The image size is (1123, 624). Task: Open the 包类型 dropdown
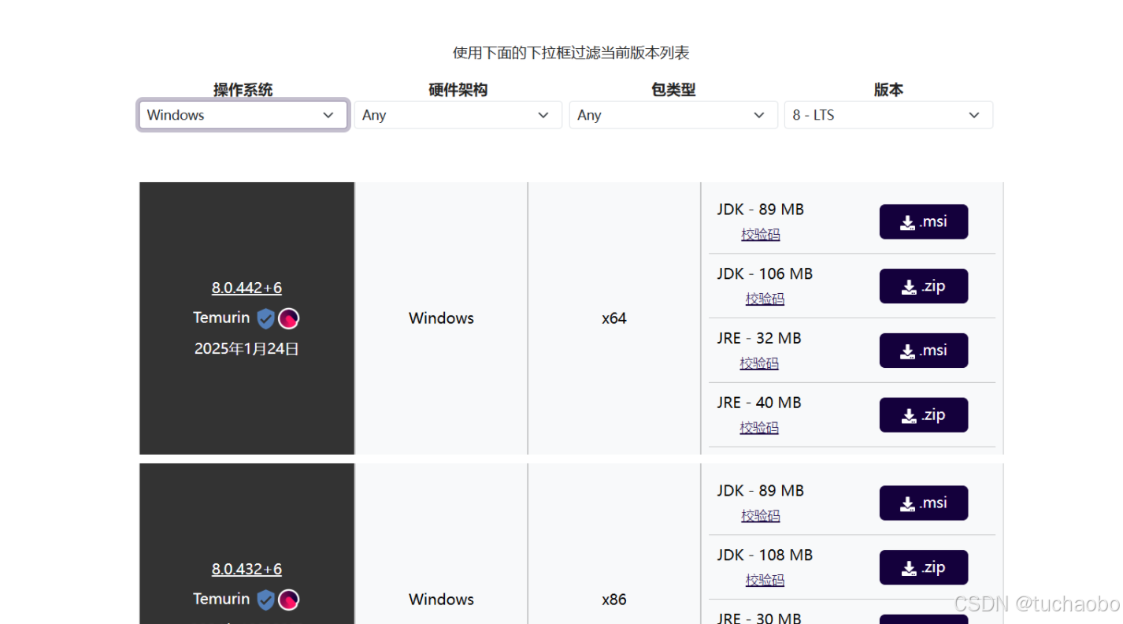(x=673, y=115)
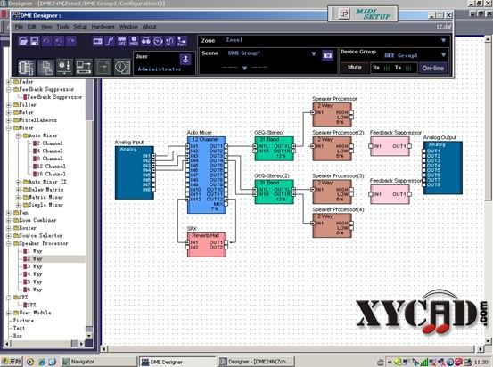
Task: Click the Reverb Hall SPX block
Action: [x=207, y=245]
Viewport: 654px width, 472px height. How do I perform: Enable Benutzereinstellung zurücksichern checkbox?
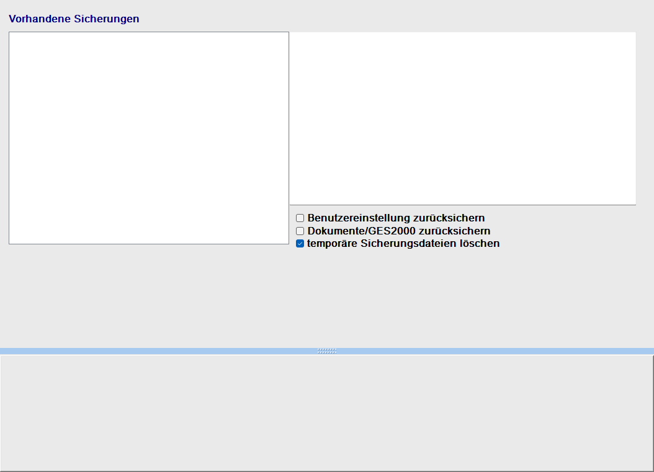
___
:: ВАША ЗАДАЧА ::
Обновите все строки выше, заменив «dropdown» на «select menu» и сохранив остальной текст без изменений. Изображения в ответ не включайте.

:: ИТОГОВЫЙ РЕЗУЛЬТАТ ::
The image size is (1123, 624). Task: Open the 包类型 select menu
(x=673, y=115)
Task: Click the Reverb Hall SPX block
Action: [x=207, y=245]
Viewport: 654px width, 472px height. How do I perform: Enable Benutzereinstellung zurücksichern checkbox?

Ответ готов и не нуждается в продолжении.